§ **QUÉ HACER**
¿Puedes citar literalmente el pasaje del texto sobre las flores de San Valentín que llegan a Miami que se abre con las palabras que contienen "Cada febrero, un" y se cierra con "el comercio internacional."?
━━━━━ FRAGMENTO DEL TEXTO
Cada febrero, un espectáculo silencioso y asombroso toma forma en los cielos de Miami. No se trata de aves migratorias ni de un evento cultural masivo, sino del paso de más de 500 millones de flores que aterrizan en la ciudad desde países latinoamericanos como Colombia y Ecuador, con un destino claro: los corazones que celebran San Valentín en Estados Unidos. Este movimiento, tan poético como estratégico, convierte a Miami en el mayor punto de entrada de flores del país, consolidando su papel clave en el comercio internacional.
El Aeropuerto Internacional de Miami (MIA) es el protagonista de esta operación logística de precisión. En tan solo tres semanas, el volumen de flores importadas puede alcanzar las 42 mil toneladas, según cifras recientes de la oficina de Aduanas y Protección Fronteriza de EE. UU. No es coincidencia que la mayoría de estas flores provengan de naciones hispanohablantes. Colombia, por ejemplo, exporta más del 70% de sus flores a Estados Unidos, y su industria genera más de 200 mil empleos directos e indirectos. La ruta aérea hacia Miami es la arteria principal de esta economía floreciente.
━━━━━━━━━━
━━━━━ DATOS SIN PROCESAR
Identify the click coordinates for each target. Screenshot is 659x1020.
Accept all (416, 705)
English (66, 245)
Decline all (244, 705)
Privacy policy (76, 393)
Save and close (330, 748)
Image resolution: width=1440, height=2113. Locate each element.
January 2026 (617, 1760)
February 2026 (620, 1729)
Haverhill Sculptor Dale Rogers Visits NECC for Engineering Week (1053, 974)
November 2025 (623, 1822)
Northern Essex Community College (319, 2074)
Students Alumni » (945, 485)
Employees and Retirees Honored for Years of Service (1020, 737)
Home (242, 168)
━━━━━━━━━━
§ **SOLUCIÓN DETALLADA**
Cada febrero, un espectáculo silencioso y asombroso toma forma en los cielos de Miami. No se trata de aves migratorias ni de un evento cultural masivo, sino del paso de más de 500 millones de flores que aterrizan en la ciudad desde países latinoamericanos como Colombia y Ecuador, con un destino claro: los corazones que celebran San Valentín en Estados Unidos. Este movimiento, tan poético como estratégico, convierte a Miami en el mayor punto de entrada de flores del país, consolidando su papel clave en el comercio internacional.